Il
ritorno di un genio dimenticato
di
Giorgio Maimone
La
storia di Rudy Marra magari la conoscete già. Un debutto
coi fiocchi a Sanremo negli anni '90, con "Gaetano",
premio della critica e ottimi giudizi per il ragazzo con la
voce da Adriano Celentano e l'aria di quello che ha delle
cose da dire. Impressione confermata dal primo ottimo disco:
"Come eravamo stupidi". Poi, un paio di anni dopo
un secondo disco, l'invenzione delle "sopa music"
e quindi la scomparsa e l'oblio. Quest'anno il ritorno e il
disco "Sono un genio ma non lo dimostro" è
ancora ottimo. Rudy è fluviale, ve ne accorgerete guardando
gli spazi riservati ai miei interventi o ascoltando l'audio.
La prima domanda, Rudy, è dove eri finito in tutto
questo tempo? Hai fatto due dischi, belli, negli anni ’90
e poi sei sparito per una dozzina d’anni.
Intanto
ero finito all’università. Ho pensato bene di
finire il mio corso di laurea in Sociologia che era rimasto
in ballo per un po’ troppo tempo. E questa è
già una cosa. Poi se devo essere sincero, finita l’esperienza
del secondo album ho tirato un po’ i remi in barca perché
non ero contentissimo. Non mi ci ritrovavo nell’ambiente,
nella situazione delle discografia musicale di quel periodo.
Ed essendo io uno che non media molto, ho difficoltà
proprio a tenere sulla bilancia i due piatti, ho detto: “li
mando a fanculo tutti quanti. Mi sono proprio rotto le palle”

________________

Cosa fare =>
Nell'intervista a Rudy Marra, quale corso di laurea dice di aver finito mentre era sparito dalla musica?

(Voci salvate)
________________

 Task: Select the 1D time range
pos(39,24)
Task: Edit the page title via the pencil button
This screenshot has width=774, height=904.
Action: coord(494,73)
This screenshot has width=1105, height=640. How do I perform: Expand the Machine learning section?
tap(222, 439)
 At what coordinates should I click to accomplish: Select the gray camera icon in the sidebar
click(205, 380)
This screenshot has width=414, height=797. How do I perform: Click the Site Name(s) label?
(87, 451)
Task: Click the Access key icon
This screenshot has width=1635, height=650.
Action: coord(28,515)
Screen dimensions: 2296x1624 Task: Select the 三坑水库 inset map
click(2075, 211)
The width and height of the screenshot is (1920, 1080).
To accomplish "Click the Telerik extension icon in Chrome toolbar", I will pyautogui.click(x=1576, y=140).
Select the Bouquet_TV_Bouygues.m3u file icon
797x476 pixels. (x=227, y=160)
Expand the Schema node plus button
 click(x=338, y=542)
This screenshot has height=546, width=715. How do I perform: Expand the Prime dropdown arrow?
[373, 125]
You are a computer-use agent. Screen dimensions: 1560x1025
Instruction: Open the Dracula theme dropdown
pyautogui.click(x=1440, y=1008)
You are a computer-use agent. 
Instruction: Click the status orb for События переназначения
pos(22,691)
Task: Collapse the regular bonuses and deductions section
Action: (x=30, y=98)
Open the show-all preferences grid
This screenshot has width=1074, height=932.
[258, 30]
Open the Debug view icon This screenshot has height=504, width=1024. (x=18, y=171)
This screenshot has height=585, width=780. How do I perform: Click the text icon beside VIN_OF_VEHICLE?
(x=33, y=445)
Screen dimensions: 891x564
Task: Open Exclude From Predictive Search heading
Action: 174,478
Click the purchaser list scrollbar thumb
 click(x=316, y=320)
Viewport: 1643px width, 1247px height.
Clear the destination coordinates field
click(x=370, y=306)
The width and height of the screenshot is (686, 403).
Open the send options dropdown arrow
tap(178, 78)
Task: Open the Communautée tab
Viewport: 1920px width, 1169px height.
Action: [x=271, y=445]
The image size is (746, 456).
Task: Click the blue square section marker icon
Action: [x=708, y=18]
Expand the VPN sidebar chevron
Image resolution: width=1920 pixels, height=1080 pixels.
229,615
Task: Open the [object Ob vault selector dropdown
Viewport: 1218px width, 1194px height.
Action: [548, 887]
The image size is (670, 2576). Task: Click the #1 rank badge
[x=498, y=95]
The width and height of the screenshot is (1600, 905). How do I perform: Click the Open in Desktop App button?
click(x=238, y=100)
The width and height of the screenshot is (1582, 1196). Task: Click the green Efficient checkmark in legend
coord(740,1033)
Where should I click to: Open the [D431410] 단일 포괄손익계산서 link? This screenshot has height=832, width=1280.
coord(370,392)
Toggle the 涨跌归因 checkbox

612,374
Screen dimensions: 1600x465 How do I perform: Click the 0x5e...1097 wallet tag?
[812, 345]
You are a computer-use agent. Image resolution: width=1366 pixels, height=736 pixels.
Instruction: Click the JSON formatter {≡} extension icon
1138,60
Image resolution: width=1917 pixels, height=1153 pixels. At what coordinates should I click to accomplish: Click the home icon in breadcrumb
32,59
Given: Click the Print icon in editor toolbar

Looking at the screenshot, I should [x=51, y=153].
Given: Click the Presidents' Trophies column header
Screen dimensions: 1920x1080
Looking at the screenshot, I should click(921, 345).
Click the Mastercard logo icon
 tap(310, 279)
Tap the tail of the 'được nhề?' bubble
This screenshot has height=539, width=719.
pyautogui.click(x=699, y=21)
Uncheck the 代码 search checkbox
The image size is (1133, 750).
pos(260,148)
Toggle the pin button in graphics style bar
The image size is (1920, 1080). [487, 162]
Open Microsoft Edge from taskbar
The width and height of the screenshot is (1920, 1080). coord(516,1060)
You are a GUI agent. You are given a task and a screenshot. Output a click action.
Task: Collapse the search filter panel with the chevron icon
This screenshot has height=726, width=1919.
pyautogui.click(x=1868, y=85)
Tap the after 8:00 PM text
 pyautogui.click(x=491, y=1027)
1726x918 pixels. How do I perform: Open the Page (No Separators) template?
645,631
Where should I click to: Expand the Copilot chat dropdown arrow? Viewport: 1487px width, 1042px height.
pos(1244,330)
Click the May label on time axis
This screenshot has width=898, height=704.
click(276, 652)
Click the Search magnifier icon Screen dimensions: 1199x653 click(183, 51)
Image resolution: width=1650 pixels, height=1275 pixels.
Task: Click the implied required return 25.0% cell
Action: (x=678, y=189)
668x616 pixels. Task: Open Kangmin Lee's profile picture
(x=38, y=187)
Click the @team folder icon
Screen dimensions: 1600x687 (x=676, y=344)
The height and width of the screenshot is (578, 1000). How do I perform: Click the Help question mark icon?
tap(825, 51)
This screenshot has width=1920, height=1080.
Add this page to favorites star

________________

Risposta =>
Il corso di laurea in Sociologia.